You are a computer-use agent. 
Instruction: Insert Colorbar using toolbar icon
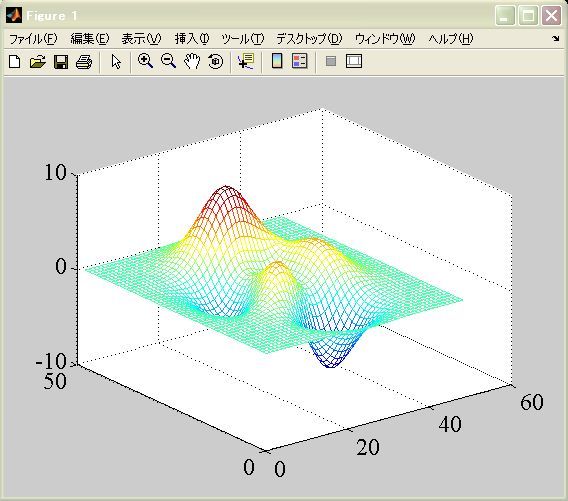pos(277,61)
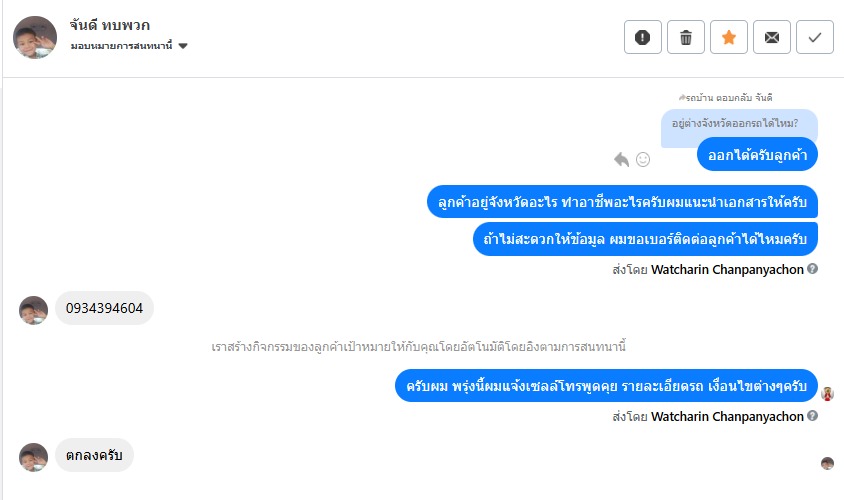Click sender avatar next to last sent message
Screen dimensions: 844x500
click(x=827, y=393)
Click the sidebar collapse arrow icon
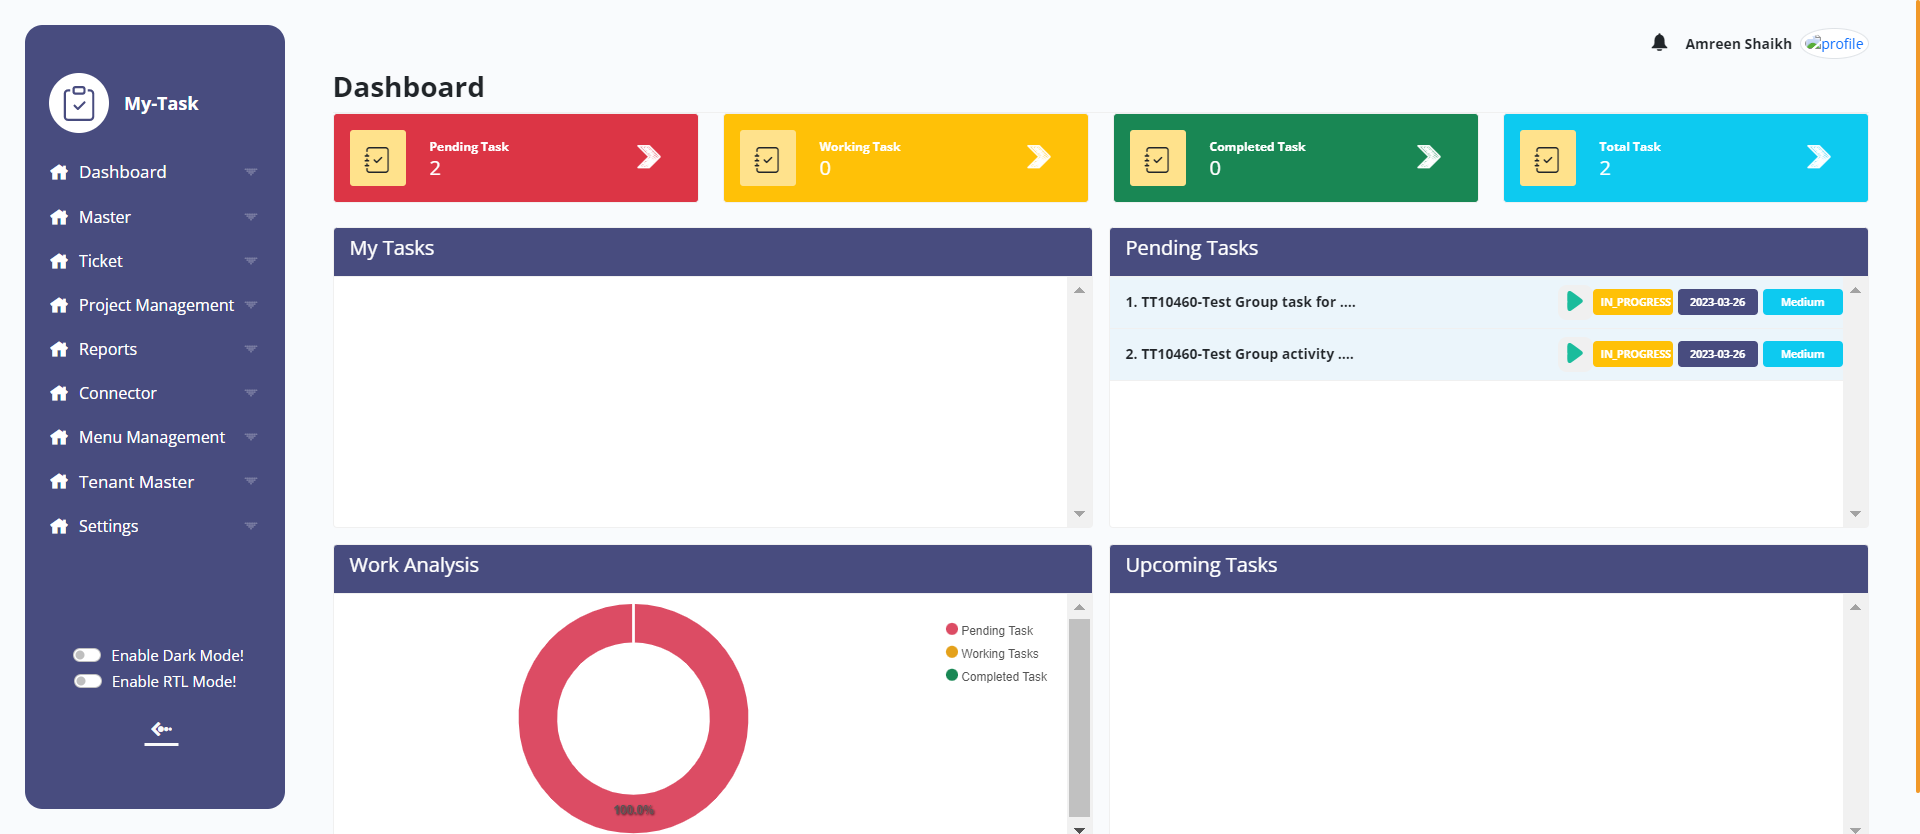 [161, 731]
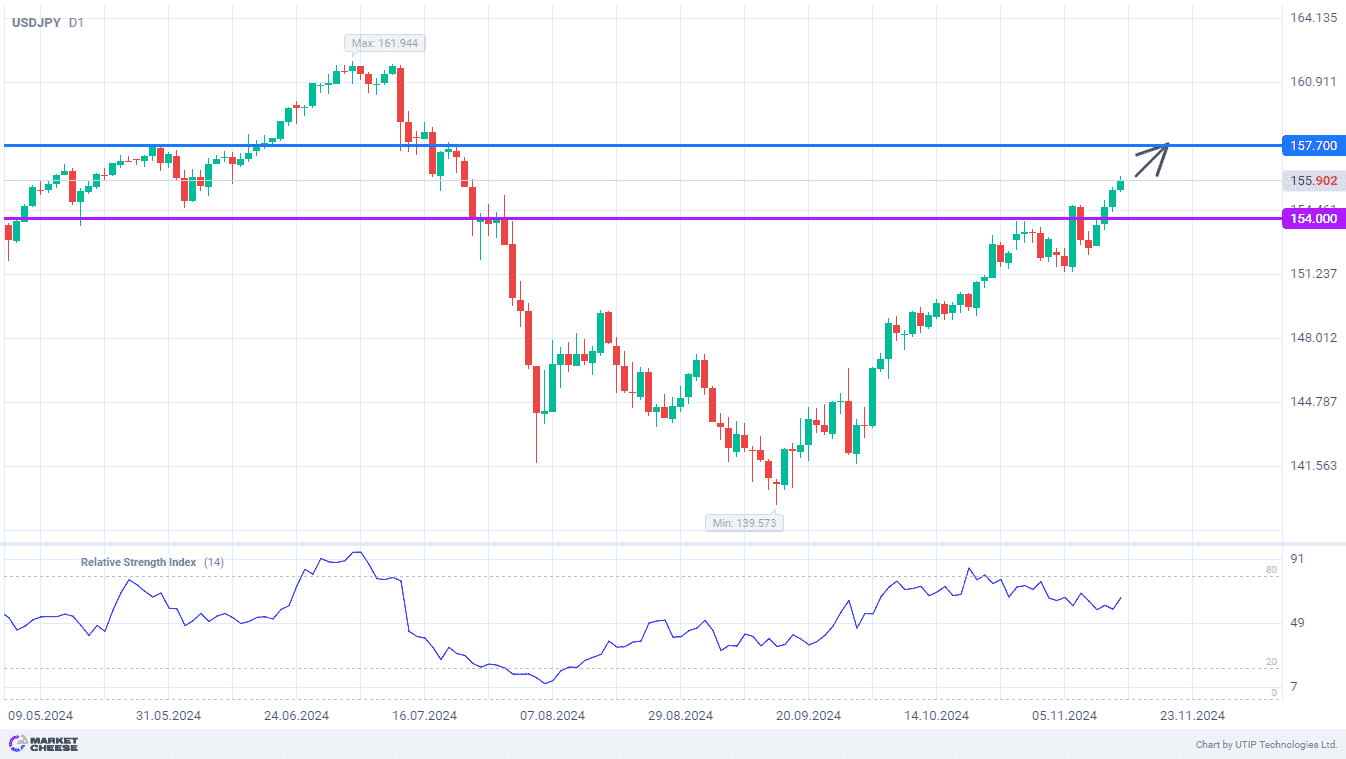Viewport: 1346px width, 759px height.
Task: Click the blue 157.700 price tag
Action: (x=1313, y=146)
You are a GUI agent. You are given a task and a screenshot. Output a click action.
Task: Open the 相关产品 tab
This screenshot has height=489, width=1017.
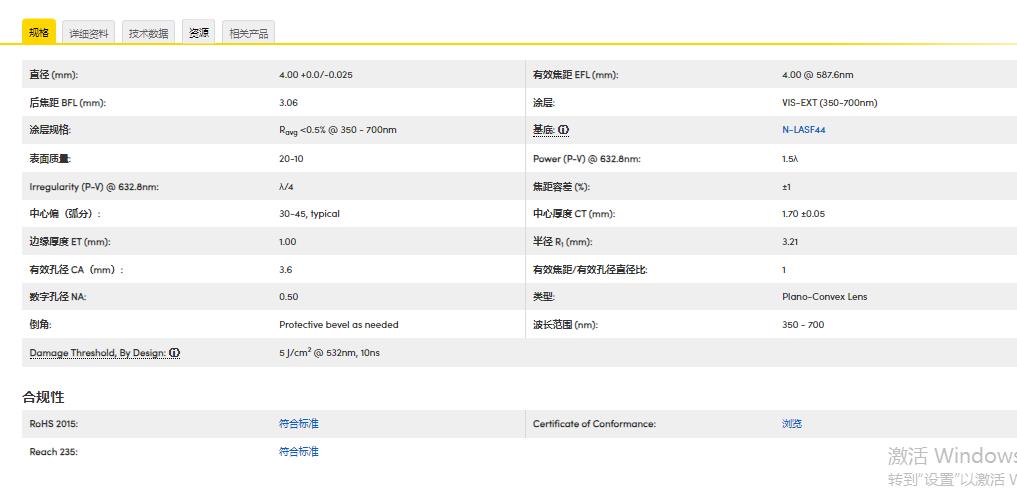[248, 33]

_Directions for this task_
Return every line of the rows above word for word, but without the pictures.

_Exercise result_
You are a computer-use agent. 
Instruction: Insert Colorbar using toolbar icon
pos(277,61)
Click sender avatar next to last sent message
Screen dimensions: 844x500
click(x=827, y=393)
Click the sidebar collapse arrow icon
 [161, 731]
Viewport: 1346px width, 759px height.
Task: Click the blue 157.700 price tag
Action: (x=1313, y=146)
You are a GUI agent. You are given a task and a screenshot. Output a click action.
Task: Open the 相关产品 tab
This screenshot has height=489, width=1017.
[248, 33]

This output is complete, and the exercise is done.